This semester, the Michael C. Carlos Museum continues that tradition with its popular Friday evening "Drawing from the Past" events, which invite artists of all skill levels into the museum to sketch the classics.  

The session will focus upon a collection of more than 200 plaster casts taken from great works of art and architecture from around the world that were incorporated into public spaces of the building by Carlos Museum architect Michael Graves.  

Writing in a recent New York Times opinion column, "Architecture and the Lost Art of Drawing," Graves notes a profound value in the act of drawing: "Drawings are not just end products: they are part of the thought process of architectural design," he writes. "Drawings express the interaction of our minds, eyes and hands … our physical and mental interactions with drawings are formative acts."  

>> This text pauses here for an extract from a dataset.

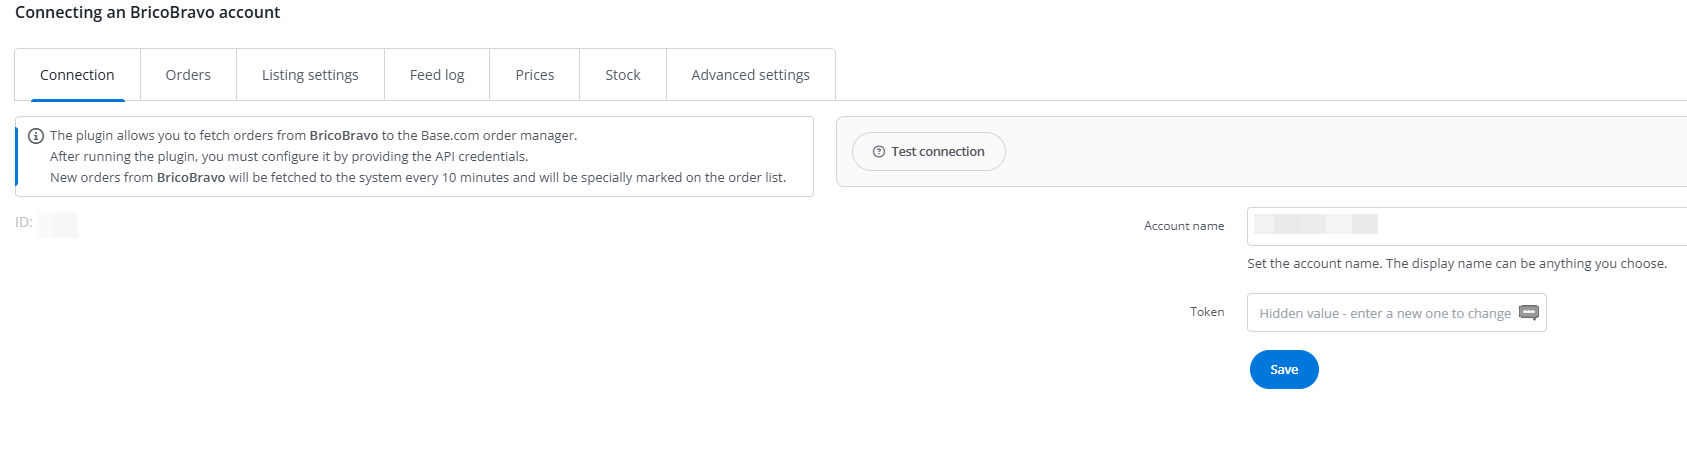Click the 'Connecting an BricoBravo account' heading
1687x473 pixels.
click(x=147, y=12)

The event, which will take place over three evenings, will also feature commentary and guidance from Atlanta artist and award-winning architect Lane Duncan. The first evening, Friday, Jan. 18, will focus on graphite and charcoal. The remaining evenings, Feb. 8 and March 1, will employ watercolor.  

Participants must be able to attend all three evenings. Materials will be provided.  

Due to space constraints, class sizes are limited to 16 participants and registration is required. To reserve a space, contact Elizabeth Hornor, director of education programs, at ehornor@emory.edu or 404-727-6118.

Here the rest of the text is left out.